## EXERCISE REQUIREMENTS
Count how many lines of the items below contain the word "Toggle" and reply with only that number.

## RECORDS SHOWN
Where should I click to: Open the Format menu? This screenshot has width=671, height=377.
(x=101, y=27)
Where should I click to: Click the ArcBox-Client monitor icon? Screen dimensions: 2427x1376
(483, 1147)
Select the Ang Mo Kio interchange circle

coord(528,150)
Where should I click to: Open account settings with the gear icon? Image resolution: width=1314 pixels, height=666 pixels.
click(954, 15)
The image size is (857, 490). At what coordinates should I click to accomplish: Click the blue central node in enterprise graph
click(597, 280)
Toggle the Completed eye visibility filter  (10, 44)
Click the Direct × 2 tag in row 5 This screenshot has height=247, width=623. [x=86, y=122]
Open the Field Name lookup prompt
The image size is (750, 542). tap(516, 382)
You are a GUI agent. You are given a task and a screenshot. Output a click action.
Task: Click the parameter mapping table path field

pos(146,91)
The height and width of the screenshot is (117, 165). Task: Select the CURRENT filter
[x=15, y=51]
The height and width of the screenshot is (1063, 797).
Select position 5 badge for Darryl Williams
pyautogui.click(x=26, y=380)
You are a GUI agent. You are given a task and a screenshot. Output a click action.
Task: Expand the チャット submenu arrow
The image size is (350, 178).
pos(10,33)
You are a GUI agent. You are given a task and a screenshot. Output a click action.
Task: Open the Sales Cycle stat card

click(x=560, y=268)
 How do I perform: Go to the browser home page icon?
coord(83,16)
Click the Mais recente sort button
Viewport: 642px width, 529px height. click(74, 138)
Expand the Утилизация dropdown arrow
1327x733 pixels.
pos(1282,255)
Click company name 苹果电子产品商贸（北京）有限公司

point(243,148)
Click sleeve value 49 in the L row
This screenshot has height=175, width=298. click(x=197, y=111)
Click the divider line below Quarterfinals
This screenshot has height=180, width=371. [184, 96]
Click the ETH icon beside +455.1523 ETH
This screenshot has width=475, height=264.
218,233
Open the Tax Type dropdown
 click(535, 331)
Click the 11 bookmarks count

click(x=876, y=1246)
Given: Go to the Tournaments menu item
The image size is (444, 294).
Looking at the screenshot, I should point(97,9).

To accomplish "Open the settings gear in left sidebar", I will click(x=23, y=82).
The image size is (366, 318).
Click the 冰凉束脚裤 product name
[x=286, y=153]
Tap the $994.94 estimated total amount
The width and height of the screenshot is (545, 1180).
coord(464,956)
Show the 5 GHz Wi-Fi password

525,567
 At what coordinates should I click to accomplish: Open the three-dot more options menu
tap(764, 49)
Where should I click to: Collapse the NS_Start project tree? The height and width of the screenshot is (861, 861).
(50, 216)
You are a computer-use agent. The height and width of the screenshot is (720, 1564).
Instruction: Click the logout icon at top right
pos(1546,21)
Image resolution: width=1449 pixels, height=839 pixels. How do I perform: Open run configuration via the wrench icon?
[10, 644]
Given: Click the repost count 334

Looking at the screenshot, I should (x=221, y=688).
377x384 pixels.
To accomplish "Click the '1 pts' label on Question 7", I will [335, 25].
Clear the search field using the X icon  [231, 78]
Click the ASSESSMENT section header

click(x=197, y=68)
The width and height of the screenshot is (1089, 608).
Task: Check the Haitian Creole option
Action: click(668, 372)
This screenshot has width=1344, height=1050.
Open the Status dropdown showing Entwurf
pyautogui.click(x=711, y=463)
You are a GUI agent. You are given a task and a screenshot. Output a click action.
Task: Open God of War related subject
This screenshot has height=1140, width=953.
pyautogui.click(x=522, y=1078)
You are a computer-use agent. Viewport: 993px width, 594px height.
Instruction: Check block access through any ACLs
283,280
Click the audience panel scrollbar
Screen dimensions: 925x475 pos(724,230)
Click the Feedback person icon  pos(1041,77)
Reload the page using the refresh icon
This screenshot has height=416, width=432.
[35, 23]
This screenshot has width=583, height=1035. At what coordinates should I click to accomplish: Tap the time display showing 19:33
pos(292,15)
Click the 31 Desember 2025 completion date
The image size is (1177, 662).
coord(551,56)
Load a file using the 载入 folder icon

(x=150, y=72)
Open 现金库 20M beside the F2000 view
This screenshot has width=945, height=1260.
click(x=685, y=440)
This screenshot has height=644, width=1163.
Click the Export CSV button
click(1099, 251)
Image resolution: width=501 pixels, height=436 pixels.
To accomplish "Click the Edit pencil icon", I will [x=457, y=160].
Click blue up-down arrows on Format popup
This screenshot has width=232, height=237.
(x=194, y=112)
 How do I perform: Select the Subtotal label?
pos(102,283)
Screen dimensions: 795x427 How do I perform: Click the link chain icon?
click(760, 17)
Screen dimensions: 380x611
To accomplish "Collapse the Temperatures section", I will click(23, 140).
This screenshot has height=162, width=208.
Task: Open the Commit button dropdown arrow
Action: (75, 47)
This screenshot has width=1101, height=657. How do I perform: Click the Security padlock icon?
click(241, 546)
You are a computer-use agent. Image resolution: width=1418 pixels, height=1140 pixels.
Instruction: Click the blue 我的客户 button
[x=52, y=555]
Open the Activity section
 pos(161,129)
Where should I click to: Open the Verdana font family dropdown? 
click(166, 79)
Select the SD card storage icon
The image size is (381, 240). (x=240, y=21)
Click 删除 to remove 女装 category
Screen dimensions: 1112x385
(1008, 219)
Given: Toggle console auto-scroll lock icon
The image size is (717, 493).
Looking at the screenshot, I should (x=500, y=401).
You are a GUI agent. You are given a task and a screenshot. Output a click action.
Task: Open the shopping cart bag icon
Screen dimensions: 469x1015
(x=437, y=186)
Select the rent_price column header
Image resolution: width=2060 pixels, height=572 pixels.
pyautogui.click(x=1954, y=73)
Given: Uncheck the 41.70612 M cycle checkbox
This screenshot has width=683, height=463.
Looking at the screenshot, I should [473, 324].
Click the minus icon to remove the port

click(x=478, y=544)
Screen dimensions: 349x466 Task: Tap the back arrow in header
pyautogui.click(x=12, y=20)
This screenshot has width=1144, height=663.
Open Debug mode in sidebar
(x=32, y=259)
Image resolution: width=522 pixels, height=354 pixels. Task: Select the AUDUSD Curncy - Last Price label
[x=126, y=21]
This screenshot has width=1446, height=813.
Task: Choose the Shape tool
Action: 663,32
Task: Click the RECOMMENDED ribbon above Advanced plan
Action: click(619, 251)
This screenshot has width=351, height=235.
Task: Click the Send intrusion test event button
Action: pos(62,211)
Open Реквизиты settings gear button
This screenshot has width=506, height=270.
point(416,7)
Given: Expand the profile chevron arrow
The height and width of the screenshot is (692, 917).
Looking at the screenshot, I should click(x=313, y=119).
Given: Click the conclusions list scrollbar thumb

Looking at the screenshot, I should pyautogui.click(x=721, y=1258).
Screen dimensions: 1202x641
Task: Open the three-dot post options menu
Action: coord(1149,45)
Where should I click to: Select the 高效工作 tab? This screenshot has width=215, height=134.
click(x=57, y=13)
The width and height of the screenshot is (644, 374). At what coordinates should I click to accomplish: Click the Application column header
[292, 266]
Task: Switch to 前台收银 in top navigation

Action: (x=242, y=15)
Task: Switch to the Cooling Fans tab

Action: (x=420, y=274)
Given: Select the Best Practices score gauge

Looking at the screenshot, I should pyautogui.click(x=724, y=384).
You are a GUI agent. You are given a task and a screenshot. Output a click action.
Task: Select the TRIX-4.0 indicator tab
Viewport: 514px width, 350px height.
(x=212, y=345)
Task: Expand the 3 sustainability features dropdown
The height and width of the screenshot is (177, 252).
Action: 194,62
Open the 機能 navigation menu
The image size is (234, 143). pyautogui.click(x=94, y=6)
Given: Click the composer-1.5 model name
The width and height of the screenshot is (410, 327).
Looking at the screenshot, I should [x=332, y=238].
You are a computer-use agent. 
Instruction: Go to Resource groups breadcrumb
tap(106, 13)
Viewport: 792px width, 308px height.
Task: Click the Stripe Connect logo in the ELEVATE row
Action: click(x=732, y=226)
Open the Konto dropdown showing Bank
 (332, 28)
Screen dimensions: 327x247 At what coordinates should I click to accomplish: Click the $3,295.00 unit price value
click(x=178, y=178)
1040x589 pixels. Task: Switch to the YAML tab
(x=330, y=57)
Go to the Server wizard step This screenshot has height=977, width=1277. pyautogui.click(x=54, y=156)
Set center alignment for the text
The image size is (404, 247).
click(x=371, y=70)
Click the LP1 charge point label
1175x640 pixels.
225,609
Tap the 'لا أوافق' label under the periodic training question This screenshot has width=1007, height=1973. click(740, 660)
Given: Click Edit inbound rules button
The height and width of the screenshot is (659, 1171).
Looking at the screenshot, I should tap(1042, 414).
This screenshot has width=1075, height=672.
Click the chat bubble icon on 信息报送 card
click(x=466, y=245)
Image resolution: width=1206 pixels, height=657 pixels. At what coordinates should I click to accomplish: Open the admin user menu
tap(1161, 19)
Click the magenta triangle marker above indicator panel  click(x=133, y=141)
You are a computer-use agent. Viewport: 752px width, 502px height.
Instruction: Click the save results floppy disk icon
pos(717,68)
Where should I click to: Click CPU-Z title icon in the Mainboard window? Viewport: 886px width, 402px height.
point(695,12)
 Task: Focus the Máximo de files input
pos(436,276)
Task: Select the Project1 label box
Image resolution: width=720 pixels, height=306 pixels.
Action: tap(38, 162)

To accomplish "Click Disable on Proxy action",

## EXERCISE ANSWER
2